(Items from a dataset)
###

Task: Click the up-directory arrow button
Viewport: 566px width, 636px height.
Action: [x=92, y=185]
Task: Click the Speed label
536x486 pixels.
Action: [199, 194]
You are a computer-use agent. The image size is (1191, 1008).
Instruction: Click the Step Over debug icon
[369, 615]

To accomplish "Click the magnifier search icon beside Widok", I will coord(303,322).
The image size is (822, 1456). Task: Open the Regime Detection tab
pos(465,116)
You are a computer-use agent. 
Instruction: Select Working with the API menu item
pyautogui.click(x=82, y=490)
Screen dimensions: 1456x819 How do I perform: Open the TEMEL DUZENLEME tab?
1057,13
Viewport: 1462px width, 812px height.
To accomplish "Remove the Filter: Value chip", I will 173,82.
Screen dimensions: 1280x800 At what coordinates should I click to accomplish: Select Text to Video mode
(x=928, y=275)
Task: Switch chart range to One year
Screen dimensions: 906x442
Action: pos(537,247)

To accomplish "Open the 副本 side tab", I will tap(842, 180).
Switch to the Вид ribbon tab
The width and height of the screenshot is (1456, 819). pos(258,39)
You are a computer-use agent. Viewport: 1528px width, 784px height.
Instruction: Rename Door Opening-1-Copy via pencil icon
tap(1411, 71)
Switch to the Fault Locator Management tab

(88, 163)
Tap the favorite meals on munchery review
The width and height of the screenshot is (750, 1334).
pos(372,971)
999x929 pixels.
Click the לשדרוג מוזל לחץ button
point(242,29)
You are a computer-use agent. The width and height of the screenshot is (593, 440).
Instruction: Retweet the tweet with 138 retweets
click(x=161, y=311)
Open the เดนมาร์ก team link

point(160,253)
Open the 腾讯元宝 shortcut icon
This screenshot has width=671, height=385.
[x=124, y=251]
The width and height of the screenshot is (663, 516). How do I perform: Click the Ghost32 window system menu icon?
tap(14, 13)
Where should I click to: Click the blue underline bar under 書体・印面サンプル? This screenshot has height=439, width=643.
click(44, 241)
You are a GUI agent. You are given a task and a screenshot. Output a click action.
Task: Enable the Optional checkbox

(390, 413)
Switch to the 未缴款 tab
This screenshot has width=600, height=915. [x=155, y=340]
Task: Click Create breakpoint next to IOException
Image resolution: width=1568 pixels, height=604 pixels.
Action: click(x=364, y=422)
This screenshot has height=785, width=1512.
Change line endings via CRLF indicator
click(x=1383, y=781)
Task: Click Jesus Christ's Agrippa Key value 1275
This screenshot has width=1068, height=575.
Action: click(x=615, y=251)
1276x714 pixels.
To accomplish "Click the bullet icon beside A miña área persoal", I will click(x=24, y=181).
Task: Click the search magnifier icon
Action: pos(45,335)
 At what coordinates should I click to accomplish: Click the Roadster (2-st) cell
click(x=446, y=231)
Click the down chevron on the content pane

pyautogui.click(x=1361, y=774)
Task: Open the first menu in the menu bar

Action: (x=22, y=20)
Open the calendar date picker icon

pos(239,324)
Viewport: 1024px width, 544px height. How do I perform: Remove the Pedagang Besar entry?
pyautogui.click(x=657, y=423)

###

- _Task goal_:
Please rewrite all the lines above as a numbered list, leaving out the blank ones.

- _Result of the exercise_:
1. Task: Click the up-directory arrow button
2. Viewport: 566px width, 636px height.
3. Action: [x=92, y=185]
4. Task: Click the Speed label
5. 536x486 pixels.
6. Action: [199, 194]
7. You are a computer-use agent. The image size is (1191, 1008).
8. Instruction: Click the Step Over debug icon
9. [369, 615]
10. To accomplish "Click the magnifier search icon beside Widok", I will coord(303,322).
11. The image size is (822, 1456). Task: Open the Regime Detection tab
12. pos(465,116)
13. You are a computer-use agent. 
14. Instruction: Select Working with the API menu item
15. pyautogui.click(x=82, y=490)
16. Screen dimensions: 1456x819 How do I perform: Open the TEMEL DUZENLEME tab?
17. 1057,13
18. Viewport: 1462px width, 812px height.
19. To accomplish "Remove the Filter: Value chip", I will 173,82.
20. Screen dimensions: 1280x800 At what coordinates should I click to accomplish: Select Text to Video mode
21. (x=928, y=275)
22. Task: Switch chart range to One year
23. Screen dimensions: 906x442
24. Action: pos(537,247)
25. To accomplish "Open the 副本 side tab", I will tap(842, 180).
26. Switch to the Вид ribbon tab
27. The width and height of the screenshot is (1456, 819). pos(258,39)
28. You are a computer-use agent. Viewport: 1528px width, 784px height.
29. Instruction: Rename Door Opening-1-Copy via pencil icon
30. tap(1411, 71)
31. Switch to the Fault Locator Management tab
32. (88, 163)
33. Tap the favorite meals on munchery review
34. The width and height of the screenshot is (750, 1334).
35. pos(372,971)
36. 999x929 pixels.
37. Click the לשדרוג מוזל לחץ button
38. point(242,29)
39. You are a computer-use agent. The width and height of the screenshot is (593, 440).
40. Instruction: Retweet the tweet with 138 retweets
41. click(x=161, y=311)
42. Open the เดนมาร์ก team link
43. point(160,253)
44. Open the 腾讯元宝 shortcut icon
45. This screenshot has width=671, height=385.
46. [x=124, y=251]
47. The width and height of the screenshot is (663, 516). How do I perform: Click the Ghost32 window system menu icon?
48. tap(14, 13)
49. Where should I click to: Click the blue underline bar under 書体・印面サンプル? This screenshot has height=439, width=643.
50. click(44, 241)
51. You are a GUI agent. You are given a task and a screenshot. Output a click action.
52. Task: Enable the Optional checkbox
53. (390, 413)
54. Switch to the 未缴款 tab
55. This screenshot has width=600, height=915. [x=155, y=340]
56. Task: Click Create breakpoint next to IOException
57. Image resolution: width=1568 pixels, height=604 pixels.
58. Action: click(x=364, y=422)
59. This screenshot has height=785, width=1512.
60. Change line endings via CRLF indicator
61. click(x=1383, y=781)
62. Task: Click Jesus Christ's Agrippa Key value 1275
63. This screenshot has width=1068, height=575.
64. Action: click(x=615, y=251)
65. 1276x714 pixels.
66. To accomplish "Click the bullet icon beside A miña área persoal", I will click(x=24, y=181).
67. Task: Click the search magnifier icon
68. Action: pos(45,335)
69.  At what coordinates should I click to accomplish: Click the Roadster (2-st) cell
70. click(x=446, y=231)
71. Click the down chevron on the content pane
72. pyautogui.click(x=1361, y=774)
73. Task: Open the first menu in the menu bar
74. Action: (x=22, y=20)
75. Open the calendar date picker icon
76. pos(239,324)
77. Viewport: 1024px width, 544px height. How do I perform: Remove the Pedagang Besar entry?
78. pyautogui.click(x=657, y=423)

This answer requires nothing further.